On IA-32, the exact behavior in case of runtime code modification in general and such incoherencies in particular slightly varies among different models. On the one hand, guarantees concerning safety of such practices have been lessened over the evolvement from the Intel 486 series to the current Core 2 series. On the other hand, certain steppings of CPU models have been explicitly documented to exhibit defective behavior in this regard. Although detailed technical information on this topic is not available, these problems seem to be possible to emerge when code is being modified that is currently in the state of execution.
Due to this variance, the exact range of issues that can arise due to runtime code modification and cache inconherencies is not clear and appropriate countermeasures cannot be easily identified. The route chosen by the Intel documentation is thus to specify an algorithm that is guaranteed to work across all processor models – although for some processors, it might be more restricting than necessary.
For cross-modifying code, the suggested algorithm makes use of serializing instructions. The role of these instructions, cpuid being among them, is to force any modifications to registers, memory and flags to be completed and to drain all buffered writes to memory before the next instruction is fetched and executed.
It is worth pointing put that Intel 64 does not seem to be exposed to this issue. Moreover, as the AMD documents state:
Synchronization for crossmodifying code is not required for code that resides within the naturally aligned quadword.
Local/Remote Incoherencies
Finally, there may be dicrepancies between which code the local processor sees and which code other processors on a SMP systems see. That is, although the stores may have already taken effect on the local CPU, they may be delayed on other CPUs so that these CPUs may continue working with the old instructions for some amount of time.
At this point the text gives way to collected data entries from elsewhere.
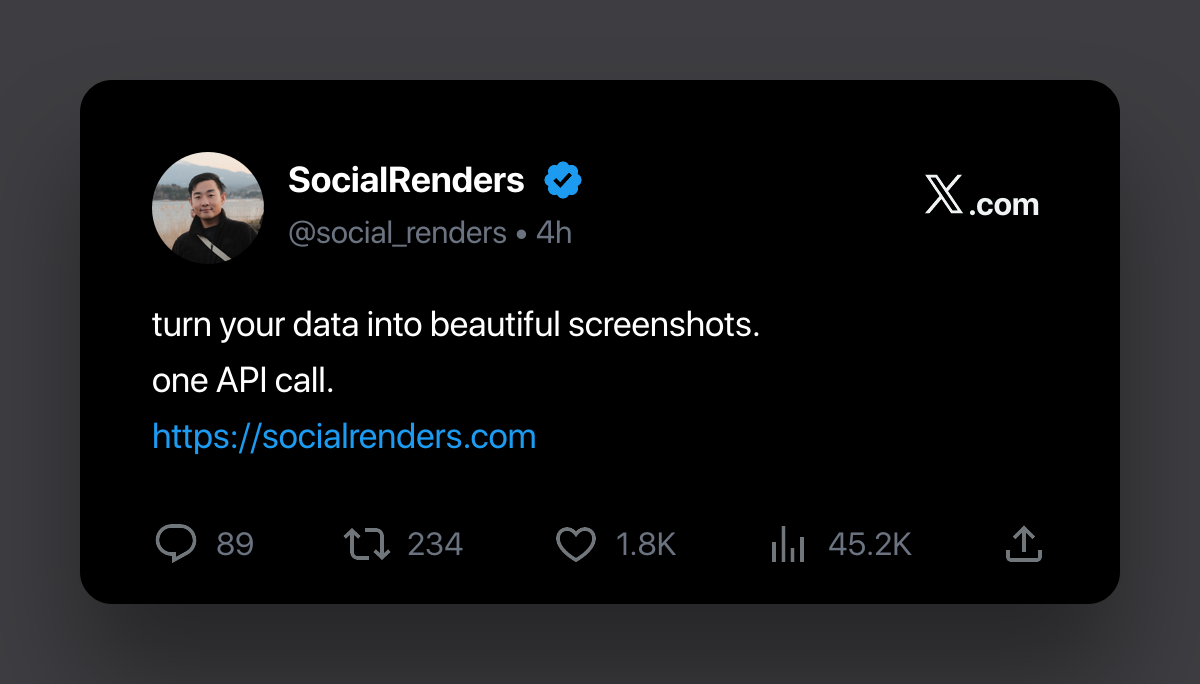This screenshot has width=1200, height=684.
Task: Open the SocialRenders profile picture
Action: pyautogui.click(x=208, y=208)
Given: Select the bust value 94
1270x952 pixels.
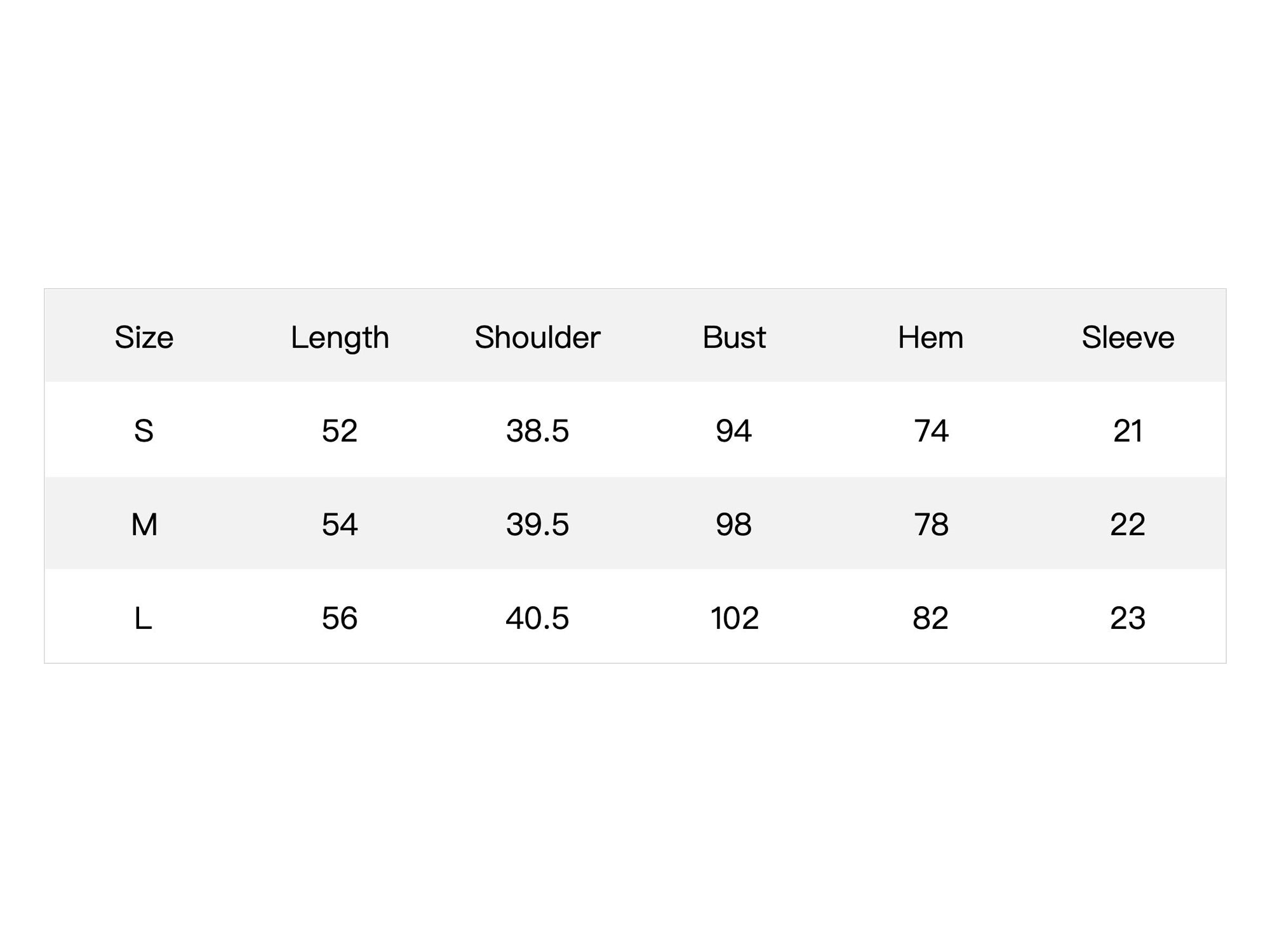Looking at the screenshot, I should [733, 431].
In many cases, as long as ordering is preserved, delaying is not a major problem, However, when the changes should be enforced to take effect immediately, further steps are required.
Intel 64 specifies that
Stores from a processor appear to be committed to the memory system in program order; however, stores can be delayed arbitrarily by store buffering while the processor continues operation.
As a consequence, an MFENCE instruction should be executed as soon as the code patch has been written. In a similar way, IA-64 requires an mf (memory fence) instruction to be issued after the fc.i and sync.i if changes are to take effect immediately on remote CPUs.